-- start --
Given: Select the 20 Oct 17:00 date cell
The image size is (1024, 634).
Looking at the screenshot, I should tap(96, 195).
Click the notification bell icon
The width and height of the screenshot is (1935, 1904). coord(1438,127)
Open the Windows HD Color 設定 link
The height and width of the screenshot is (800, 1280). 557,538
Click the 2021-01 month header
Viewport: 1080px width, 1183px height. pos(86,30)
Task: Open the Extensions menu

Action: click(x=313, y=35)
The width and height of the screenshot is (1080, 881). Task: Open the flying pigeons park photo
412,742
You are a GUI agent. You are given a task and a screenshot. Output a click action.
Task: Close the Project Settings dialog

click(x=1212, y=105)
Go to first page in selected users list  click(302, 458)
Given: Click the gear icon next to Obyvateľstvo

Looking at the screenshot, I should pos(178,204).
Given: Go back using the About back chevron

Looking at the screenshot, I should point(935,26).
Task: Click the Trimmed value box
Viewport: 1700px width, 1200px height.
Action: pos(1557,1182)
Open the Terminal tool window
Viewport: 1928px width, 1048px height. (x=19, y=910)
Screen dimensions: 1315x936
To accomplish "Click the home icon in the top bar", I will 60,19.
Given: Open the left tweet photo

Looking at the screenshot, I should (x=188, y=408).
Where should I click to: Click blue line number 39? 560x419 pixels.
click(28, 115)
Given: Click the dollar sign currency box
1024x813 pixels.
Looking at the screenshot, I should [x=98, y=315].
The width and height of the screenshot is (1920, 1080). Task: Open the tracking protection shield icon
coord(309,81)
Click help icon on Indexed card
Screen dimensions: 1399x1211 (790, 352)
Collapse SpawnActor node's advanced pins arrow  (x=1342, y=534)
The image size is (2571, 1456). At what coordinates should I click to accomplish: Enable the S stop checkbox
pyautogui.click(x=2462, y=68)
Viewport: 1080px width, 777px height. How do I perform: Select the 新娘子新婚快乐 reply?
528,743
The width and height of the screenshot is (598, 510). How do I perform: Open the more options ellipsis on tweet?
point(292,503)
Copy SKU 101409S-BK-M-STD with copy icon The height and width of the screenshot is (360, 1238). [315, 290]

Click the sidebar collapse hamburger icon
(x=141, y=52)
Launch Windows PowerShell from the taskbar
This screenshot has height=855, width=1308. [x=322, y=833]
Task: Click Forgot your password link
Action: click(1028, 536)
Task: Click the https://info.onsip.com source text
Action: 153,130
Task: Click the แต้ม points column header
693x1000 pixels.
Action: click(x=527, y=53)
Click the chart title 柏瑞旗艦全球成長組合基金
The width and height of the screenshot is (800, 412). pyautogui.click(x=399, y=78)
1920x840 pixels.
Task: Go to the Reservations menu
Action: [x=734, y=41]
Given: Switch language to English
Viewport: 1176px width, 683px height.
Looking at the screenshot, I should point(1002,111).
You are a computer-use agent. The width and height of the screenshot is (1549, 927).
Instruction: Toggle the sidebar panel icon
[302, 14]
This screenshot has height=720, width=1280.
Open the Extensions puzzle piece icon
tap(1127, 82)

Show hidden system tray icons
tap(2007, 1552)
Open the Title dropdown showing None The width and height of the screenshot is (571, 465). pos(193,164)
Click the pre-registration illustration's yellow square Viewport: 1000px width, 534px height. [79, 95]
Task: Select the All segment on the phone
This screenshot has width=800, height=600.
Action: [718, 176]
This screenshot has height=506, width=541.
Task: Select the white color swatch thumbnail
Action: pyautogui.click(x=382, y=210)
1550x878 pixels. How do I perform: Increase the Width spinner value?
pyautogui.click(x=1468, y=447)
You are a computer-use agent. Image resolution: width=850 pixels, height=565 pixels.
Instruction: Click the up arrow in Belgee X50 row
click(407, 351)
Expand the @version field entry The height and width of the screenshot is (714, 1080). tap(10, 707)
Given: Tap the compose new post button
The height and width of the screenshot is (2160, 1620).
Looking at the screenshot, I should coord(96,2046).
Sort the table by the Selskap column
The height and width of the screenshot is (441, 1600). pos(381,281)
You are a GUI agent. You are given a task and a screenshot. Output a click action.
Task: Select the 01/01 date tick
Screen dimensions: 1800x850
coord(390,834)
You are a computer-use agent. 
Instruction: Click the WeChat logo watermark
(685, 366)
-- end --
• PROBLEM DETAILS
Turn the material above into a numbered list with one line per item, and drop the blank lines.

• ANSWER FOR THIS EXERCISE
1. Given: Select the 20 Oct 17:00 date cell
2. The image size is (1024, 634).
3. Looking at the screenshot, I should tap(96, 195).
4. Click the notification bell icon
5. The width and height of the screenshot is (1935, 1904). coord(1438,127)
6. Open the Windows HD Color 設定 link
7. The height and width of the screenshot is (800, 1280). 557,538
8. Click the 2021-01 month header
9. Viewport: 1080px width, 1183px height. pos(86,30)
10. Task: Open the Extensions menu
11. Action: click(x=313, y=35)
12. The width and height of the screenshot is (1080, 881). Task: Open the flying pigeons park photo
13. 412,742
14. You are a GUI agent. You are given a task and a screenshot. Output a click action.
15. Task: Close the Project Settings dialog
16. click(x=1212, y=105)
17. Go to first page in selected users list  click(302, 458)
18. Given: Click the gear icon next to Obyvateľstvo
19. Looking at the screenshot, I should pos(178,204).
20. Given: Go back using the About back chevron
21. Looking at the screenshot, I should point(935,26).
22. Task: Click the Trimmed value box
23. Viewport: 1700px width, 1200px height.
24. Action: pos(1557,1182)
25. Open the Terminal tool window
26. Viewport: 1928px width, 1048px height. (x=19, y=910)
27. Screen dimensions: 1315x936
28. To accomplish "Click the home icon in the top bar", I will 60,19.
29. Given: Open the left tweet photo
30. Looking at the screenshot, I should (x=188, y=408).
31. Where should I click to: Click blue line number 39? 560x419 pixels.
32. click(28, 115)
33. Given: Click the dollar sign currency box
34. 1024x813 pixels.
35. Looking at the screenshot, I should [x=98, y=315].
36. The width and height of the screenshot is (1920, 1080). Task: Open the tracking protection shield icon
37. coord(309,81)
38. Click help icon on Indexed card
39. Screen dimensions: 1399x1211 (790, 352)
40. Collapse SpawnActor node's advanced pins arrow  (x=1342, y=534)
41. The image size is (2571, 1456). At what coordinates should I click to accomplish: Enable the S stop checkbox
42. pyautogui.click(x=2462, y=68)
43. Viewport: 1080px width, 777px height. How do I perform: Select the 新娘子新婚快乐 reply?
44. 528,743
45. The width and height of the screenshot is (598, 510). How do I perform: Open the more options ellipsis on tweet?
46. point(292,503)
47. Copy SKU 101409S-BK-M-STD with copy icon The height and width of the screenshot is (360, 1238). [315, 290]
48. Click the sidebar collapse hamburger icon
49. (x=141, y=52)
50. Launch Windows PowerShell from the taskbar
51. This screenshot has height=855, width=1308. [x=322, y=833]
52. Task: Click Forgot your password link
53. Action: click(1028, 536)
54. Task: Click the https://info.onsip.com source text
55. Action: 153,130
56. Task: Click the แต้ม points column header
57. 693x1000 pixels.
58. Action: click(x=527, y=53)
59. Click the chart title 柏瑞旗艦全球成長組合基金
60. The width and height of the screenshot is (800, 412). pyautogui.click(x=399, y=78)
61. 1920x840 pixels.
62. Task: Go to the Reservations menu
63. Action: [x=734, y=41]
64. Given: Switch language to English
65. Viewport: 1176px width, 683px height.
66. Looking at the screenshot, I should point(1002,111).
67. You are a computer-use agent. The width and height of the screenshot is (1549, 927).
68. Instruction: Toggle the sidebar panel icon
69. [302, 14]
70. This screenshot has height=720, width=1280.
71. Open the Extensions puzzle piece icon
72. tap(1127, 82)
73. Show hidden system tray icons
74. tap(2007, 1552)
75. Open the Title dropdown showing None The width and height of the screenshot is (571, 465). pos(193,164)
76. Click the pre-registration illustration's yellow square Viewport: 1000px width, 534px height. [79, 95]
77. Task: Select the All segment on the phone
78. This screenshot has width=800, height=600.
79. Action: [718, 176]
80. This screenshot has height=506, width=541.
81. Task: Select the white color swatch thumbnail
82. Action: pyautogui.click(x=382, y=210)
83. 1550x878 pixels. How do I perform: Increase the Width spinner value?
84. pyautogui.click(x=1468, y=447)
85. You are a computer-use agent. Image resolution: width=850 pixels, height=565 pixels.
86. Instruction: Click the up arrow in Belgee X50 row
87. click(407, 351)
88. Expand the @version field entry The height and width of the screenshot is (714, 1080). tap(10, 707)
89. Given: Tap the compose new post button
90. The height and width of the screenshot is (2160, 1620).
91. Looking at the screenshot, I should coord(96,2046).
92. Sort the table by the Selskap column
93. The height and width of the screenshot is (441, 1600). pos(381,281)
94. You are a GUI agent. You are given a task and a screenshot. Output a click action.
95. Task: Select the 01/01 date tick
96. Screen dimensions: 1800x850
97. coord(390,834)
98. You are a computer-use agent. 
99. Instruction: Click the WeChat logo watermark
100. (685, 366)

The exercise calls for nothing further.